Revlux, c’est fini, la Compagnie « La Nuit Venue » repartira bientôt sur les routes et avant de grimper à nouveau dans les roulottes, ils s’offrent, 17 ans après, ce dernier baroud d’honneur sous forme de cinq jours de cinéma éphémère et révolutionnaire.
Chaque soir dès 19h, Monoquini y propose l’Apéroptic, un réjouissant mélange à base de boissons fraîches et de courts métrages bouillants suivi à 20h30 d’un film bien saignant en guise de plat de résistance.
Quelques noms ? Taking Off de Milos Forman, Petulia de Richard Lester, Jeu de Massacre d’Alain Jessua, Belle de Nuit de Marie Eve de Grave, Les Mauvaises Fréquentations de Jean Eustache, Le Pouvoir dans la Rue d’Alain Tanner, pour n’en citer que quelques uns parmi ce florilège de contestation toujours d’actualité et de provocation salutaire hautement recommandée à tous ceux qui voudraient éviter de voir leur cerveau se transformer en betterave molle.

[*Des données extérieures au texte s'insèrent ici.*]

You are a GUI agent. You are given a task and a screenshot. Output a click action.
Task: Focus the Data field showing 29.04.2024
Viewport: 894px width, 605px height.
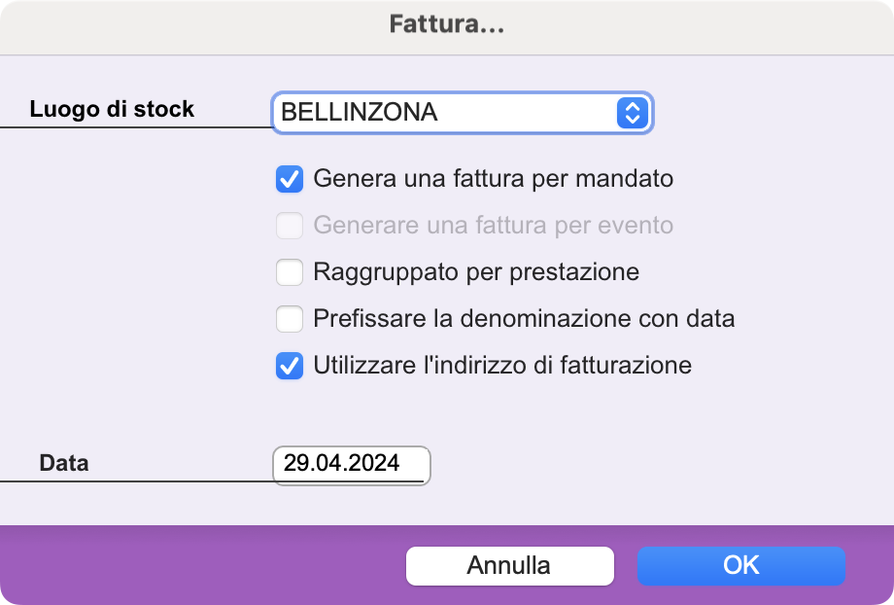[351, 466]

Toi qui a encore l’esprit libre, n’hésite pas à jeter un oeil ICI pour découvrir l’intégrale de la programmation ainsi que les surprises de dernière minute…
Tarifs : 5 € la séance Pass : 20€Prix libre (mais pas radin) : chômeurs, demandeurs d’emploi, bénéficiaires du RSA, travailleurs précaires…
Gratuit pour les enfants de moins de 16 ans. Buvette et petite restauration à prix modique.